Rozdział 2 - Pierwsza spowiedź

20 2 0
                                    

            Siedziała na przywłaszczonej sobie, twardej kanapie z założonymi rękami i wpatrywała się w interesującą rzecz na ścianie po przeciwnej stronie, którą widziała tylko i wyłącznie ona sama.

            Spędziła w tym jednym miejscu już dłuższy czas, kiedy w końcu zaczęło się jej nudzić. Podwinęła zbyt długie nogawki jeansów. Poprawiła trochę za duży, koronkowy stanik, który uwierał ją tu i ówdzie. Wygładziła każdy cal niezbyt dokładnie wyprasowanej koszuli. Jakieś dziesięć razy rozwiązywała i zawiązywała od nowa sznurówki aż do momentu, w którym zdała sobie sprawę jak bardzo nie ma to sensu. Znalazła sobie więc nowy interesujący punkt na ścianie i wszystko zaczęło się od nowa.

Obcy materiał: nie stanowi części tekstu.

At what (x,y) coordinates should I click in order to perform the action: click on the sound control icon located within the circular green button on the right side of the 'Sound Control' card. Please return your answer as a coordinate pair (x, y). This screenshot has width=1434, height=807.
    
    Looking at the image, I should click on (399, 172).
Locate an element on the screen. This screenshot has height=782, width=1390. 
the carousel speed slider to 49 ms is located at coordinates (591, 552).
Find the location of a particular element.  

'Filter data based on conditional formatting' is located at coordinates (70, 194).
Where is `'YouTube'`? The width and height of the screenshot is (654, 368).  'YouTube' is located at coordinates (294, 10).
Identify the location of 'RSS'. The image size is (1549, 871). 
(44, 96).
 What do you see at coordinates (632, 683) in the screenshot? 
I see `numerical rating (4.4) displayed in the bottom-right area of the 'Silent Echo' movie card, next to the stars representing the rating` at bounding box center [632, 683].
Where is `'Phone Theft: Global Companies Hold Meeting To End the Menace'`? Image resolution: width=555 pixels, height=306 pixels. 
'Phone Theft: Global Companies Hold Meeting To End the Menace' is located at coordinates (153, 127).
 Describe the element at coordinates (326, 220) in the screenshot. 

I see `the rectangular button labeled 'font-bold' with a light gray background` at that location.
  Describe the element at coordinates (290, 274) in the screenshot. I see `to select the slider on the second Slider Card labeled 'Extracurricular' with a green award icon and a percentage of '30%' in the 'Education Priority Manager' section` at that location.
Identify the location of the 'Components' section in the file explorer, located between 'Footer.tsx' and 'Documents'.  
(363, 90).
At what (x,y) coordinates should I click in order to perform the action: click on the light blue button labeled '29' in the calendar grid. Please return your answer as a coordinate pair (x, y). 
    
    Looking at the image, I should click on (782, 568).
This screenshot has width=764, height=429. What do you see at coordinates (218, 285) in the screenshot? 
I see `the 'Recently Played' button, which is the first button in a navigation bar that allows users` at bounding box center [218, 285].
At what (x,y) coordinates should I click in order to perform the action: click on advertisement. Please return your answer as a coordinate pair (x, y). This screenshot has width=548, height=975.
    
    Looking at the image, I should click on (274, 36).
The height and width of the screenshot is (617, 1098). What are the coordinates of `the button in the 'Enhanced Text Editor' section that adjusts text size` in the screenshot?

            Darren poukładał wszystkie pliki, które porozrzucał wcześniej na biurku, kompletując informacje o Rose. Dokończył raport dla Graumera i wysłał mu go z notką, żeby na razie nie dzwonił. Nie chciał póki co wzbudzać podejrzeń dziewczyny. W dodatku nie powiadomił jeszcze swojego szefa o tym, że ją oszukał, żeby zatrzymać ją przy sobie. Uporządkował rzeczy na swoim komputerze. Dziwnie czuł się z tym, że nie mieszka już sam. Niezbyt wiedział, co ma ze sobą dalej zrobić, bo ileż można było przeglądać papiery, więc uznał, że to pora na jedzenie.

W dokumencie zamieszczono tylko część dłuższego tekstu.